As a bit of background, the line from Tunbridge Wells West to Eridge only closed in 1985; a victim of the Thatcher government's obsession of trying to make British Rail turn in a profit. Although the West Station was originally constructed as a terminus, a short length of line was laid in the late 19th Century linking it with the town's other station, which used to be called Tunbridge Wells Central. When the line from Tonbridge down to Hastings was electrified in the early 1980's, BR used this as an excuse to sever the connection to the West Station and proposed closing the rest of the line. A severe backlog of maintenance on the Eridge line didn't exactly help either, but many cynics, myself included, believed that the main reason for closure was the substantial area of land occupied by the West Station. Sure enough this land was sold to developers following the line's closure, and a large Sainsbury Superstore now occupies much of the site.

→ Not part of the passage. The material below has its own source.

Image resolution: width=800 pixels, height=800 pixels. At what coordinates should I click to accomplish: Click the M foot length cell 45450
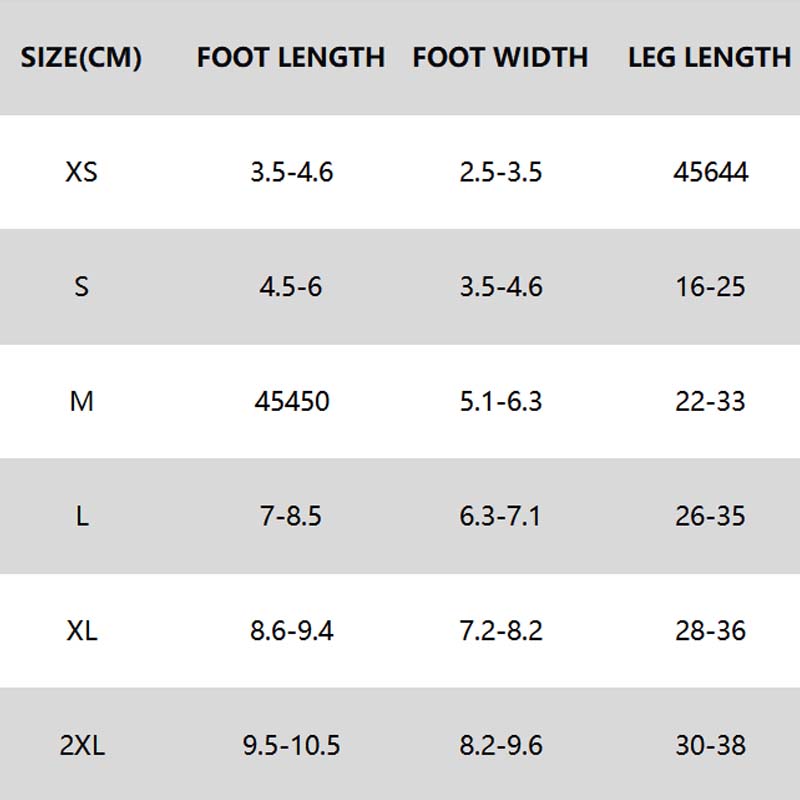[x=291, y=402]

As is so often the case, there was strong local opposition to the closure, but this counted for nothing so far as the then Transport Secretary, Nicholas Ridley was concerned, and he duly approved the closure order. Now, after a gap of over twenty years, trains will soon be running again all the way down to Eridge. This means that local CAMRA members will once again be able to travel by train to the Huntsman pub, next to the station. This former King & Barnes is well worth a visit, especially as Badger Beers are quite rare in this part of the country. It is also worth noting that the Spa Valley run special "real ale" trains, similar to those on the Keighly and Worth Valley Railway, alongside their "fish and chip" specials. The Crown at Groombridge is another fine pub, that is well worth travelling to by train, as is the High Rocks, set in its own spectacular location just outside Tunbridge Wells.

If you are in the area then, it is well worth checking out the Spa Valley Railway.

1 comment:

Ale Fan said...

There is something about real ale and railways (particularly steam ones) that seem to sit together so well. Or am I just a sad old geezer?